(Beginning of Material for this task)
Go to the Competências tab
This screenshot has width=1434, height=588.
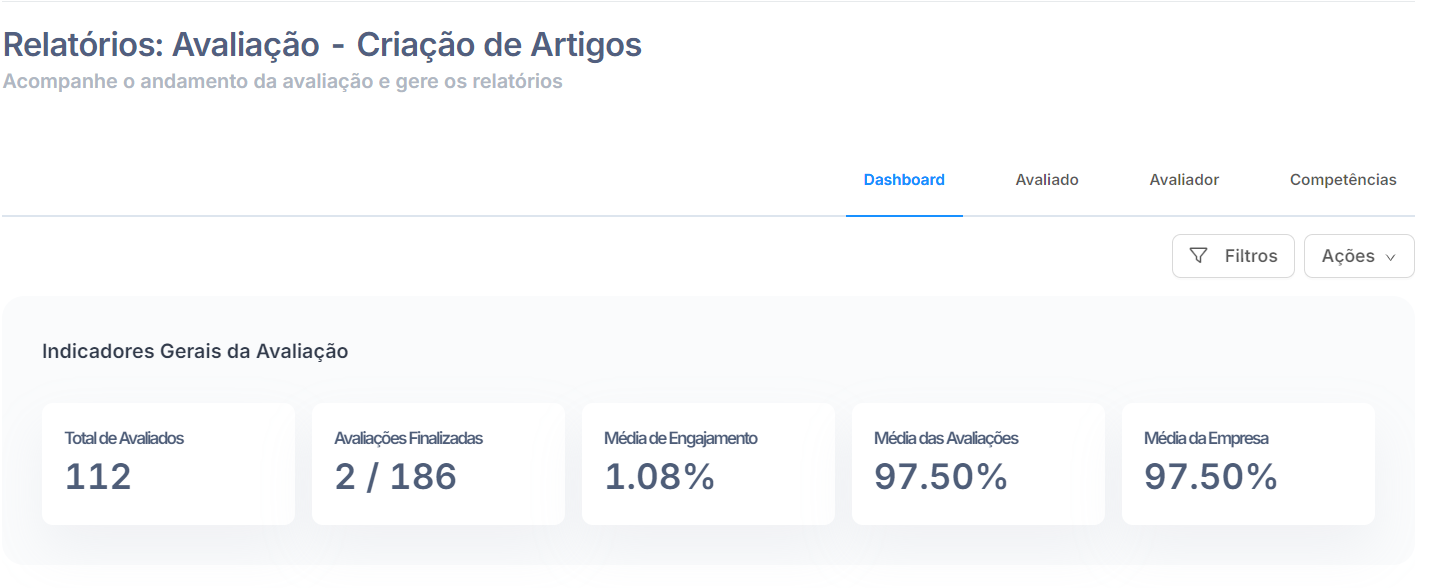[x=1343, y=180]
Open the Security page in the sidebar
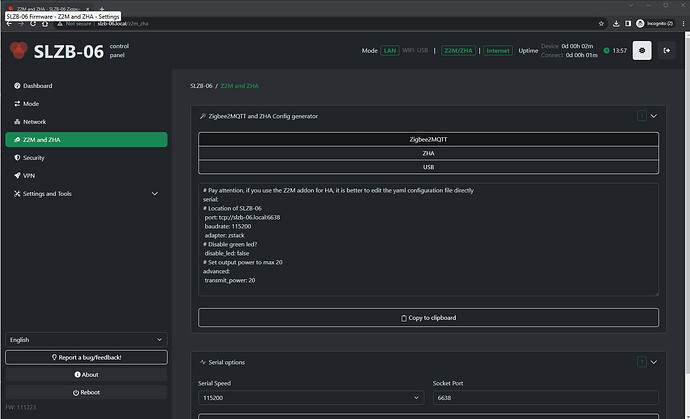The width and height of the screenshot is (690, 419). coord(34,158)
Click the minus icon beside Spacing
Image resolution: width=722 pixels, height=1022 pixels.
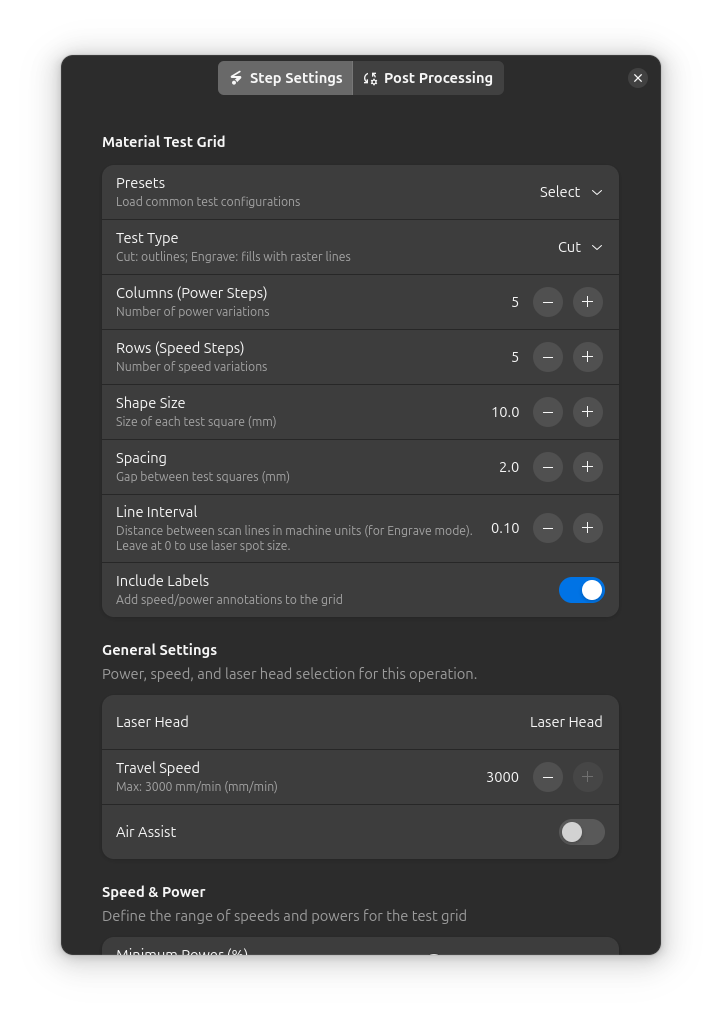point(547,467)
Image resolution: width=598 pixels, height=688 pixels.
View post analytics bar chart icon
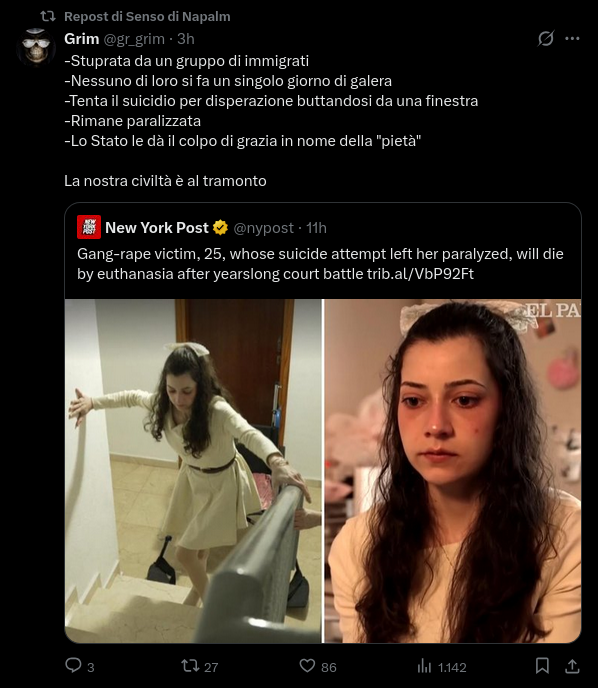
(End of Material for this task)
» **Task**:
Output the data exactly as it is, with the pictures dropped.

» **Task solution**:
Go to the Competências tab
This screenshot has width=1434, height=588.
[x=1343, y=180]
Open the Security page in the sidebar
The width and height of the screenshot is (690, 419). coord(34,158)
Click the minus icon beside Spacing
Image resolution: width=722 pixels, height=1022 pixels.
point(547,467)
Image resolution: width=598 pixels, height=688 pixels.
View post analytics bar chart icon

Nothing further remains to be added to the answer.